Max (15 kg) and maya (12 kg) are riding on a merry-go-round that rotates at a constant speed. max is sitting on the edge of the merry-go-round, 2.4 m from the center, and maya is sitting somewhere between the edge and the center. the merry-go-round is a solid disk with a radius of 2.4 m, a mass of 230 kg, and is rotating at a constant rate of 0.75 rev/s. the system, which includes max, maya, and the merry-go-round, has 8700 j of rotational kinetic energy. how far away is maya from the center of the merry-go-round?

Refer to the diagram shown below.

M = 230 kg, the mass of the wheel

m₁ = 15 kg, Max's mass

m₂ = 12 kg, Maya's mass

r = 2.4 m, the radius of the wheel

Max is located at 2.4 m from the center of the weel.

Let x = the distance of Maya from the center of the wheel.

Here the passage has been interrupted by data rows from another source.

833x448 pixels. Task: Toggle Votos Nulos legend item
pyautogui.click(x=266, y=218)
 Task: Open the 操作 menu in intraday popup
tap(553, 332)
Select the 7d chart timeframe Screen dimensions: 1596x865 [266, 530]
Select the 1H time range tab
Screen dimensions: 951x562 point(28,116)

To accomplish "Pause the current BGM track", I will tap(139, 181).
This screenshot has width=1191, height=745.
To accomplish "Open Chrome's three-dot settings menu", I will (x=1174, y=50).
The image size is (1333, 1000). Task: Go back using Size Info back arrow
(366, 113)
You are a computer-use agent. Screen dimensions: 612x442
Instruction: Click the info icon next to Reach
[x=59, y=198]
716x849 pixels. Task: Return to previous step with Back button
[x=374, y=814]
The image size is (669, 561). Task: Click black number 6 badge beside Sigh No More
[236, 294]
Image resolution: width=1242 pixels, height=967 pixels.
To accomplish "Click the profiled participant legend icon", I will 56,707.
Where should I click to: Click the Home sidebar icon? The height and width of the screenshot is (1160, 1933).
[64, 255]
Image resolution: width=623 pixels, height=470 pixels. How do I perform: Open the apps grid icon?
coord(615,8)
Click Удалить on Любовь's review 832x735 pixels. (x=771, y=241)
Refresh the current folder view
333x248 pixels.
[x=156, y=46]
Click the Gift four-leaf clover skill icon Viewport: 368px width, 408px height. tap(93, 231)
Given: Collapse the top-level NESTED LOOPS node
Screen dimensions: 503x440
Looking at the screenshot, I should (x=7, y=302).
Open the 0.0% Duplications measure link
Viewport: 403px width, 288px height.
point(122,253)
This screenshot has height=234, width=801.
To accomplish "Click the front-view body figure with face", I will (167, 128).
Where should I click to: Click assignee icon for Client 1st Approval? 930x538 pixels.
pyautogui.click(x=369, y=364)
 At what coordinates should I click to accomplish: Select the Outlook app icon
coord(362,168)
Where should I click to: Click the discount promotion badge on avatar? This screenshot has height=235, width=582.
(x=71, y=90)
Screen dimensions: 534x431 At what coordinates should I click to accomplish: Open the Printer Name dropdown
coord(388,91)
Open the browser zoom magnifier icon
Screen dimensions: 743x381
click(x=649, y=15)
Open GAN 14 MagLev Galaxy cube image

The polar moment of inertias of the system is

J = (1/2) Mr² (for the wheel)

+ m₁r² (for Max)

+ m₂x² (for Maya)

That is,

J = 0.5 * (230) * (2.4) ² + (15) * (2.4) ² + (12) x² kg-m²

= 748.8 + 12x² kg-m²

The angular velocity is

ω = 0.75 rev/s = (0.75*2π) rad/s = 4.7124 rad/s

By definition, the rotational KE is

KE = (1/2) * J*ω²

Because the rotational KE is 8700 J, therefore

(1/2) * (748.8 + 12x²) * (4.7124) ² = 8700

11.1034 (748.8 + 12x²) = 8700

748.8 + 12x² = 783.547

12x² = 34.747

x = 1.702 m

Answer: 1.7 m (nearest tenth)